Bermo, September 29, 2005
37-39 Ercilla, Bilbao
Ok, lets be up front: I have the most heinous dinner in any Michelin-starred restaurant I have ever been to in Bermo. Just a one-star, but still! I don't usually post bad outlet. But Bermo is beyond awful.
I must give credit to everyone in the house for such a level of deficiency... It takes teamwork to achieve this, you know, just like what it takes for excellence. Better yet, they managed to keep that level consistent from start to end. Please don't get me wrong. I wasn't mad for the dinner. Rather, I remained curious the whole way through; curious to see how a starred restaurant, or the other way round, a respectable gourmet guide could fail.

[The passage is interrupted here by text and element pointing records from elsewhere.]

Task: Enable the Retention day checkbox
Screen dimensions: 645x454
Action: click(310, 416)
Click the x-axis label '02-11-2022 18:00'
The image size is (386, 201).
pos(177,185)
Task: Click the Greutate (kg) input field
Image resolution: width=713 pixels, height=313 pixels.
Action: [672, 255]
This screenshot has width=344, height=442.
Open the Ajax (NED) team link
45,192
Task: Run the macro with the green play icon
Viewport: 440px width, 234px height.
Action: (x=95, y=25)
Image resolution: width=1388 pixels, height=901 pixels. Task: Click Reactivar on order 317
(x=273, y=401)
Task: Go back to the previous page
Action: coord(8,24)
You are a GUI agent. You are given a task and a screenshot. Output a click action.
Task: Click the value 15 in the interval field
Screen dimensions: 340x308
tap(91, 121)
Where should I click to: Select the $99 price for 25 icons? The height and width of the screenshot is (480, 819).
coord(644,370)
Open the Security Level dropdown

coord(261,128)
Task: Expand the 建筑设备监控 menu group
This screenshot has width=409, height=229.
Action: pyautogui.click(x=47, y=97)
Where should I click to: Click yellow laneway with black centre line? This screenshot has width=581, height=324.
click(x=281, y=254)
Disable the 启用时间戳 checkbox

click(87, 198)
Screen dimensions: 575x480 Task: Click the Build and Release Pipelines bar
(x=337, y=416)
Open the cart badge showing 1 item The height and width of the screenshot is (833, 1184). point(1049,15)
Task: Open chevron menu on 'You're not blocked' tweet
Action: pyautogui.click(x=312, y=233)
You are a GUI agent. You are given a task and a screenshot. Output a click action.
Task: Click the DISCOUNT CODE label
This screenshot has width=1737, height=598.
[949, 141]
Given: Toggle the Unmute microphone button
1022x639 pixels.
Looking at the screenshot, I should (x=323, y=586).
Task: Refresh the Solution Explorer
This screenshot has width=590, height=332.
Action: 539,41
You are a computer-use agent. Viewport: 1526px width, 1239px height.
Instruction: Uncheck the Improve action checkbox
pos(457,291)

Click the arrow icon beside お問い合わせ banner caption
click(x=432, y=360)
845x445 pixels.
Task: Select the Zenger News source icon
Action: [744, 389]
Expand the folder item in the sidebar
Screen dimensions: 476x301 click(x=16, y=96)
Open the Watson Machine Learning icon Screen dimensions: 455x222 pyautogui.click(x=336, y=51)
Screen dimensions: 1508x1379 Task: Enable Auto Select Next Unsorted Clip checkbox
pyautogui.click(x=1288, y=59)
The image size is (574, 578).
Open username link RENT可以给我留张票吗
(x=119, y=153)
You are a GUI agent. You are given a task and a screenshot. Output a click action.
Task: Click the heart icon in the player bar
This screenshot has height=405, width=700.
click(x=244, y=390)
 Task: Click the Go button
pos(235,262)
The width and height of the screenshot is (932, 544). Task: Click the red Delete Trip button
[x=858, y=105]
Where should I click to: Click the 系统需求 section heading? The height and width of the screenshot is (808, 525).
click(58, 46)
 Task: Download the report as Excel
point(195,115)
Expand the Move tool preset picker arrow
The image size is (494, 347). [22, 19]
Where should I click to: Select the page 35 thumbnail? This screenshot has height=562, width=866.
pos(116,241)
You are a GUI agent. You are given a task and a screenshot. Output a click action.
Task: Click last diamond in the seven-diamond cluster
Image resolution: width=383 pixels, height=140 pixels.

At the end, it was sad to find that my curiosity was better-feed than my appetite was. If by this far you still don't think I'm being saccharine, read on.
Once I warmed the chair with my rear ends I found something very odd in the astray. Looked closer, I was completely taken aback by what I found: a shelled prawn. How and why a prawn managed to find its way to my ashtray was totally inexplicable. Before long, the entree and the amuse boche were took out from the kitchen by the waiter. Mind you, this happened in less than ten seconds after I had given my order. The amuse boche was placed on my table while my foie gras, the entree, was resting in a table within my eyesight with staleness.
By now, the message was bloody clear to anyone who's not blind: I was having dinner in the most unpretentious restaurant I've been to, no less a very posh one. Period. People always complain luxury and pretentious are twins. They obviously haven't been to Bremo. There's nothing wild to fancy with -- most of the dishes in the degustation menu were pre-cooked (I couldn't tell whether the tuna and the duck breast were, but the others definitely were). "Dear customers, at Bermo, we are obliged to make sure you know all the things that we know. With a 55-euro bill, you deserve it." Next up, my second entree came. It was prawn and "Ibericos" ham in cold melon soup. Great to find the prawn was very familiar to what I saw moments ago. In Chinese we have an idiom that goes "吾熟吾食," which means it's better to eat what you are familiar with. I must confess I didn't realized what it means until then... The finale, "chef degustation desserts," a compilation of moistureless cakes and creams that could have easily found in any bakery, proved what was on my mind all night long was damn right: Bermo is a high class rut.
But these flimsy food were just drops in the ocean. I must also compliment my waiter. The way he poured water into my glass reminded me the Niagara Fall. Thank god the restaurant wasn't flooded. My glass was filled at last but so was the tablecloth. Enough. I was impressed.